**PROVIDED ENTRIES**
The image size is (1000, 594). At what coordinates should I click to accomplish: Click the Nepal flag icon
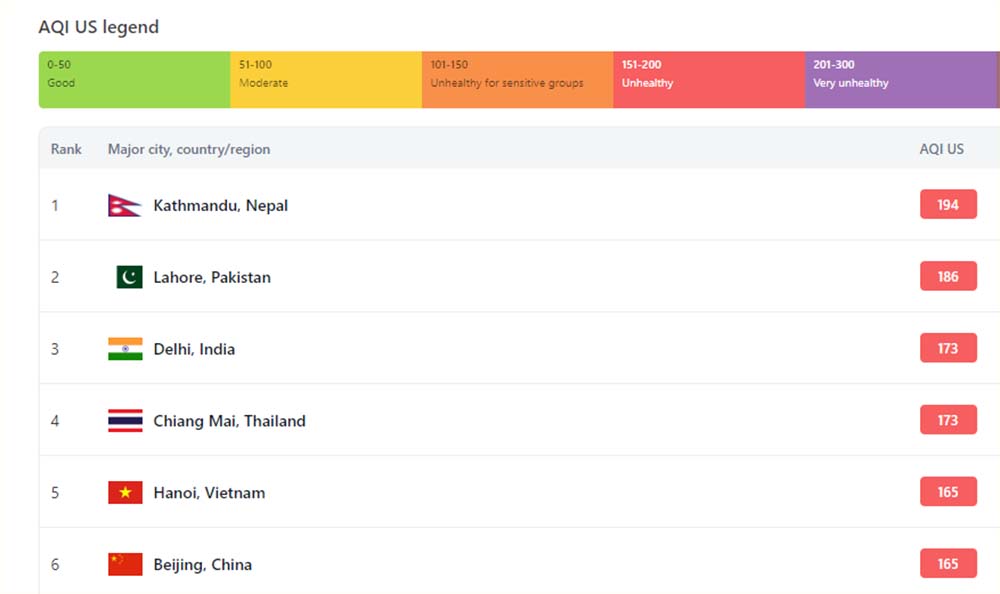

==

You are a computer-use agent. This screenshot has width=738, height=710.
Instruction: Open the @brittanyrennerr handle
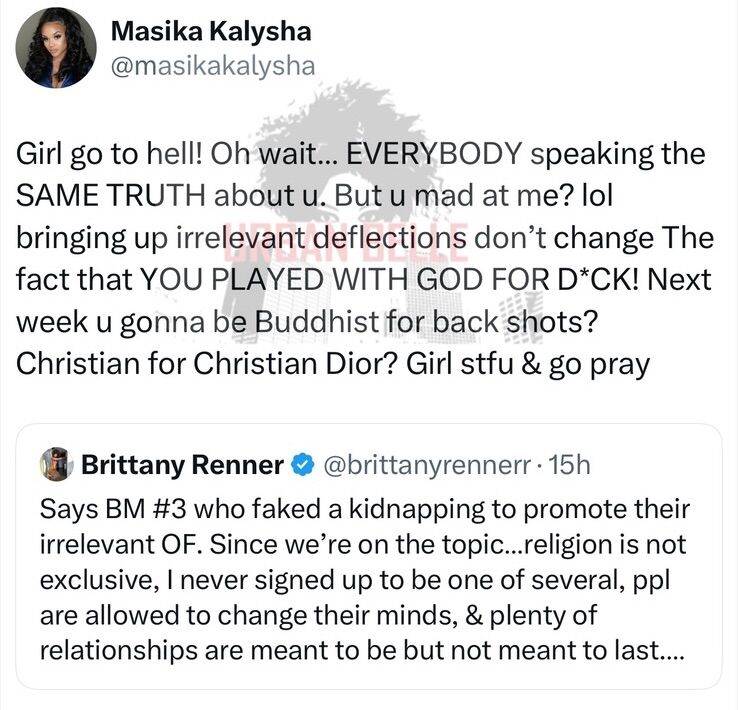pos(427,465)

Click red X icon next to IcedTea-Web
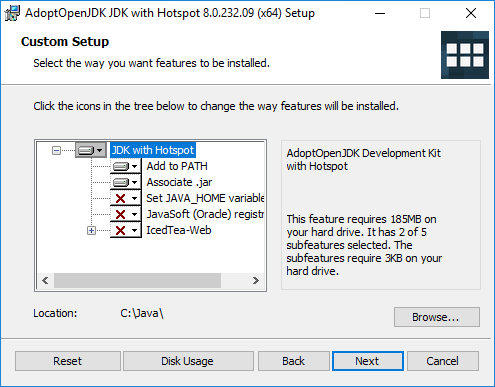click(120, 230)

--

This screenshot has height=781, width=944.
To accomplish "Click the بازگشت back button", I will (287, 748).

**TASK STATEMENT**
Each line above that holds the string "accomplish" should be copied and shown.

**OUTPUT FOR THIS TASK**
The image size is (1000, 594). At what coordinates should I click to accomplish: Click the Nepal flag icon
To accomplish "Click the بازگشت back button", I will (287, 748).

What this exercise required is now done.